Page extract:
Case L69

Judges:
HP Stevens Ch

CF Fairleigh QC
JR Harrowell M

Court:
No. 1 Board of Review

Judgment date: Received from the Board 10 December 1979.

H.P. Stevens (Chairman); C.F. Fairleigh Q.C. and J.R. Harrowell (Members): The taxpayer, a supervisory flight engineer, claimed a deduction of $188 in his return of income for the year ended 30 June 1975 as the cost of travelling on 26 occasions in his own motor car from his residence in a suburb to his employer's premises at the capital city airport, and once from his residence to the city, on what may be called non-supervisory days when his purpose was (i) on an estimated 19 occasions to collect sheets setting out amendments to (a) the employer's manual of instructions to flight engineers (b) flight standing orders, and to collect notices of similar import; (ii) on three occasions for his cyclic proficiency tests on a flight simulator; (iii) on three occasions for attendance at briefings where flight engineers and other qualified airline personnel discuss recent developments, safety measures, emergencies and the like; (iv) on one occasion to take in a medical report pertinent to the annual renewal of his licence; (v) on the occasion of travelling from his residence to the city, for attendance at a medical practitioner's rooms for a medical report for the same reason. In each instance the claim includes the return journey.

2. The Commissioner adjusted the return by disallowing that deduction and a notice of assessment issued accordingly. The taxpayer objected thereto, the Commissioner decided to disallow the objection and that decision was referred to a Board for review. As it happens the assessment under review is an amended one (sec. 191).

3. Counsel for the taxpayer sought to exclude the operation of the principle laid down in
Lunney and Hayley v. F.C. of T. (1958) 100 C.L.R. 478; 11 A.T.D. 404 that expenditure by a taxpayer on travelling between his place of residence and his place of work is prima facie a personal or living expense (cf.
Burton v. F.C. of T. 79 ATC 4318 at p. 4321). Therefore it is first necessary to consider what was the work of the taxpayer and what was the place for him to do that work, and this leads to a consideration of his contract of employment and of his evidence as to the manner of performing his duties.

4. The only document before the Board which may amount to a contract of employment is an award or agreement which is stated therein to be ``binding on (the employer) and on the Australasian Airline Flight Engineers' Association and its members and upon all other Flight Engineering Officers who are from time to time employed by (that employer)''. The exhibit edition is current from 27 May 1974 to 26 May 1976. It is a handbook of 156 pages.

Your instructions: In the Board of Review case, what deduction did the taxpayer claim for his car travel?

Extracted data:
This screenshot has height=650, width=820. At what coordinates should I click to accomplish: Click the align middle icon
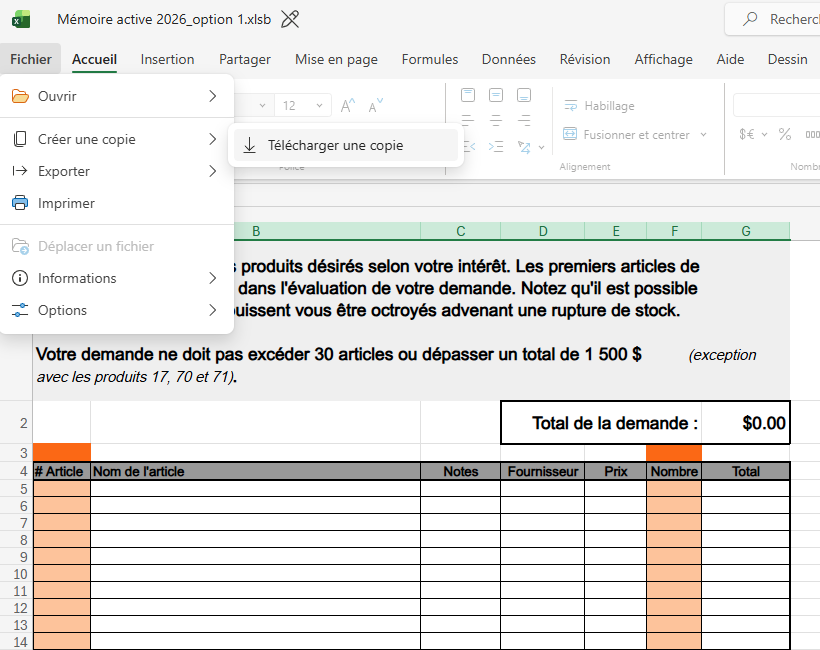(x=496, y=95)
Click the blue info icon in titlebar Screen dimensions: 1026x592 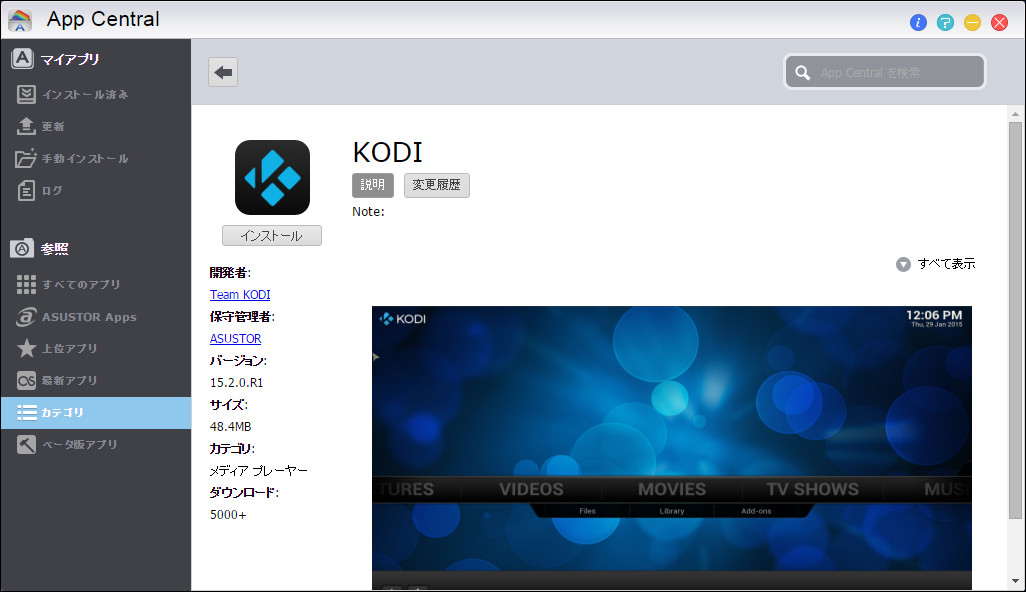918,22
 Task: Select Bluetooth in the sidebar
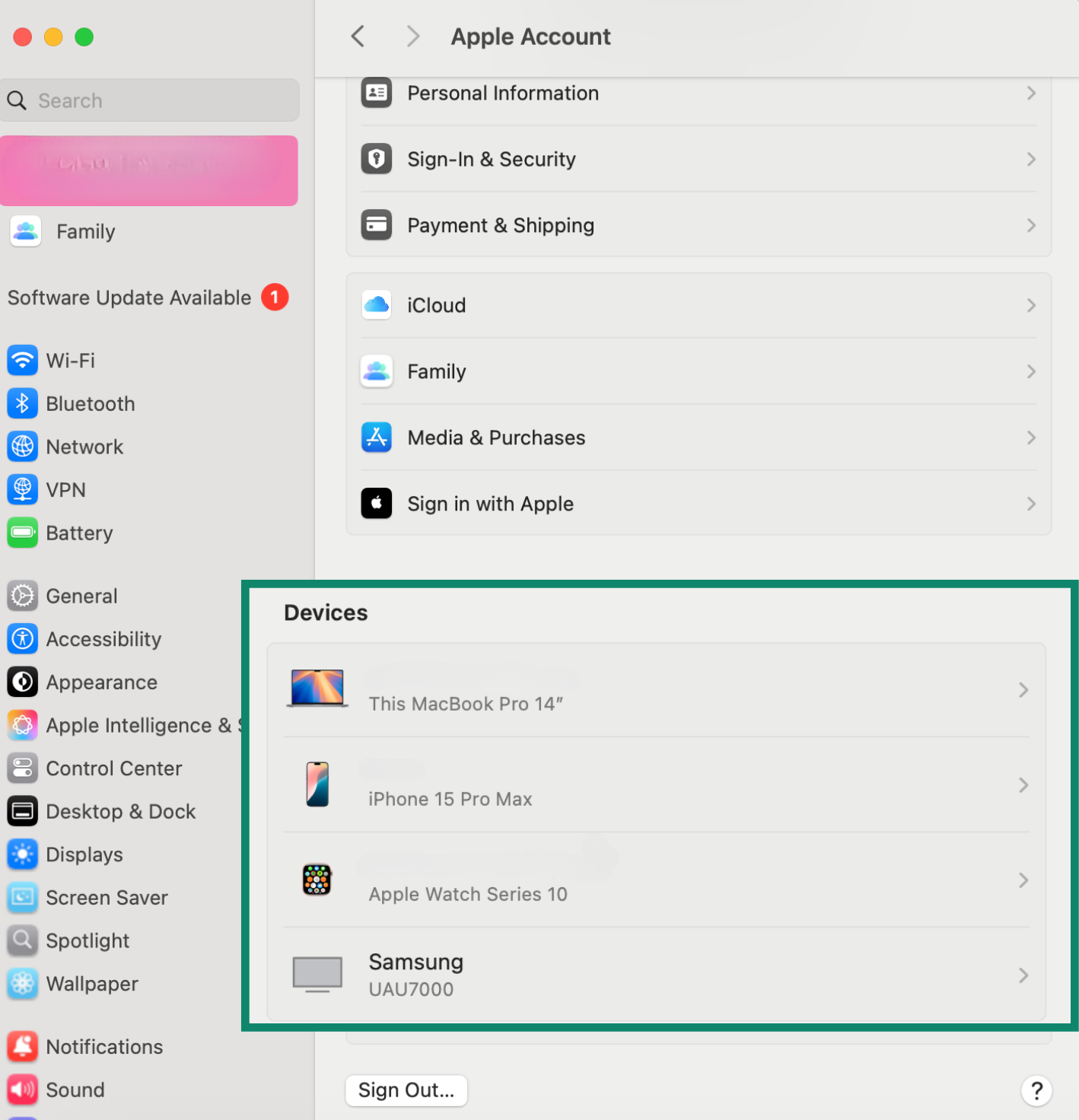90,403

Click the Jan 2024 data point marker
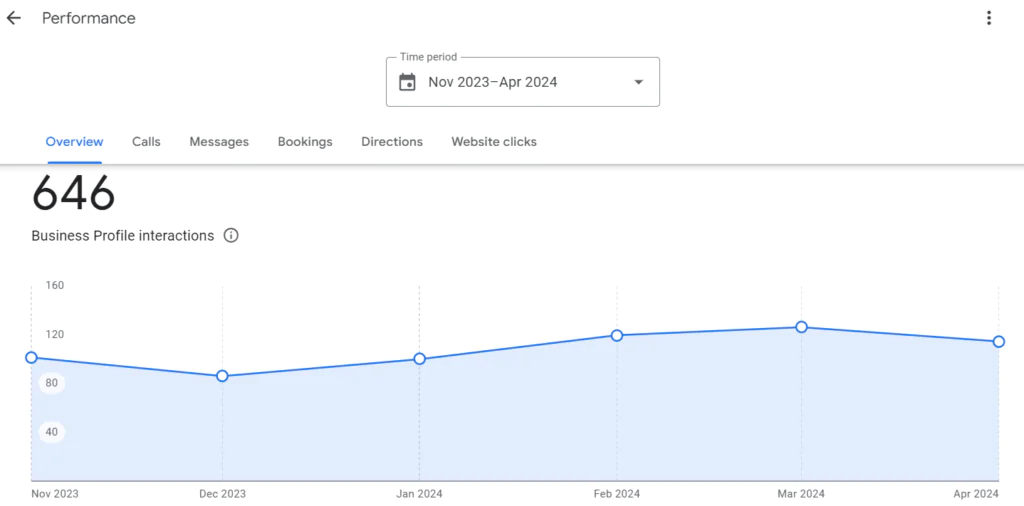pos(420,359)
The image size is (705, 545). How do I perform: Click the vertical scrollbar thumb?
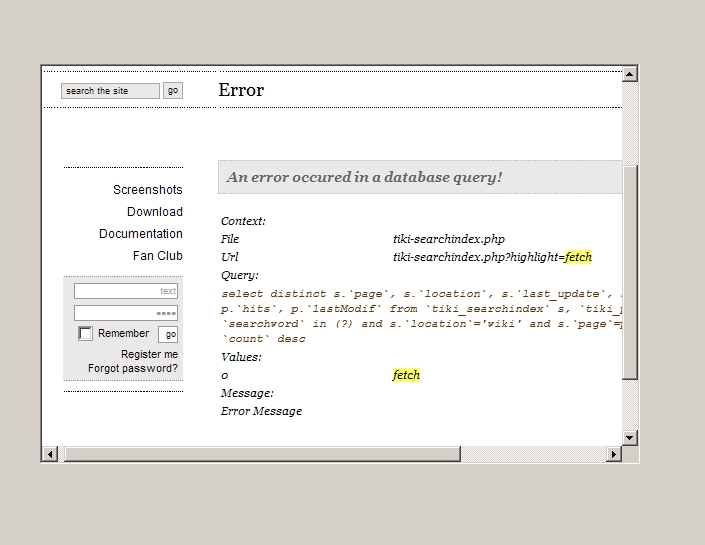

Final answer: $188